Attorney Allen Cap, who said he bailed Maxwell out of the county jail after his Jan. 29 arrest, described him as a “pretty nice guy.” He said the incident was “an absolute mistake” on Maxwell’s part.

“He told me was there for a traffic matter and didn’t realize the gun was in his backpack,” Cap explained. “He said he was going to do some target shooting later in the day.”

Cap — who filed a lawsuit on Maxwell’s behalf in December stemming from a motorcycle accident that injured Maxwell ­— said his client now works at a local art gallery.

•••

Mark James, a former county commissioner and state senator, hasn’t been practicing law the past two years, but other lawyers were recently trying to force him to come down to the courthouse.

The law firm of Greenberg Traurig filed court papers Feb. 4 seeking to have James held in contempt of court. They alleged James had been ducking a subpoena for records in ongoing legal action over the 2004 sale of the Alexis Park Hotel.

James, a former Senate Judiciary Committee chairman, was on the other side of the litigation before he became the chief executive officer of Frias Holding Co., which runs five taxicab companies.

Greenberg Traurig argued in its motion it had tried numerous times to serve James with the subpoena. A process server finally left the subpoena with a security guard at the entrance to James’ residential development, the firm said.

A District Court discovery commissioner had scheduled a hearing last Wednesday on whether to have James held in contempt.

But before the hearing took place, attorney Will Kemp, who represented James in the matter, went to work.

In court papers moving to quash the subpoena, Kemp said there was no need to subpoena James for the records, because his former law firm had turned over what had been requested.

Kemp also pointed out that Greenberg Traurig should have had no trouble finding James because the firm also was representing James and the Frias companies and knew exactly where he worked. Kemp argued the firm had an obvious conflict of interest trying to get its own client held in contempt.

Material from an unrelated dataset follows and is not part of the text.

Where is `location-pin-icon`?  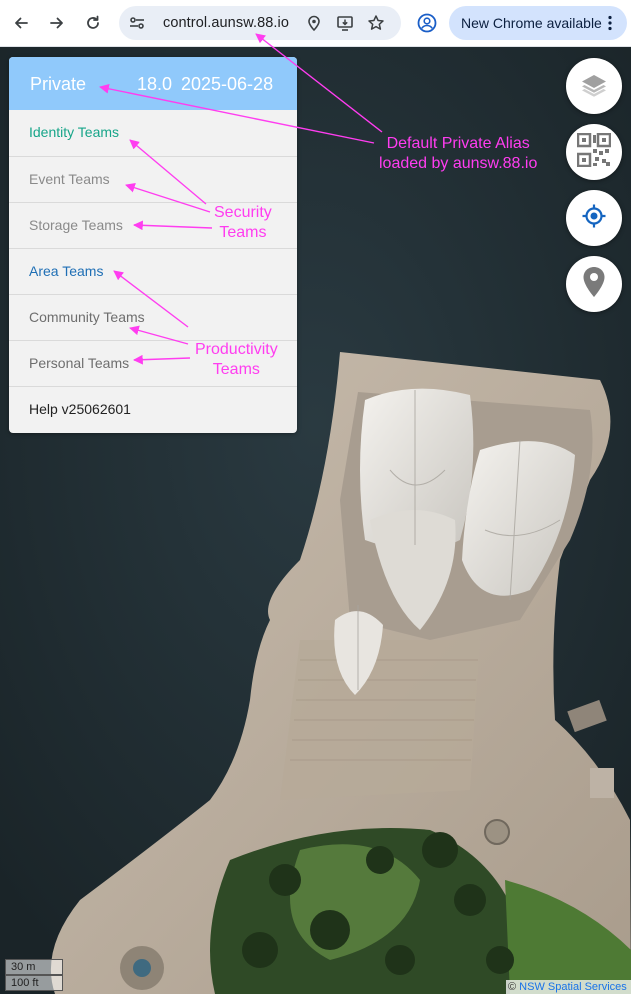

Not surprisingly, the matter was resolved in James’ favor before last Wednesday’s hearing, following a private 40-minute discussion between Kemp and Greenberg Traurig lawyers on a fourth-floor outdoor balcony at the courthouse.

Kemp told the discovery commissioner in court that Greenberg Traurig had agreed to have the subpoena quashed. The firm’s lawyers weren’t talking afterward.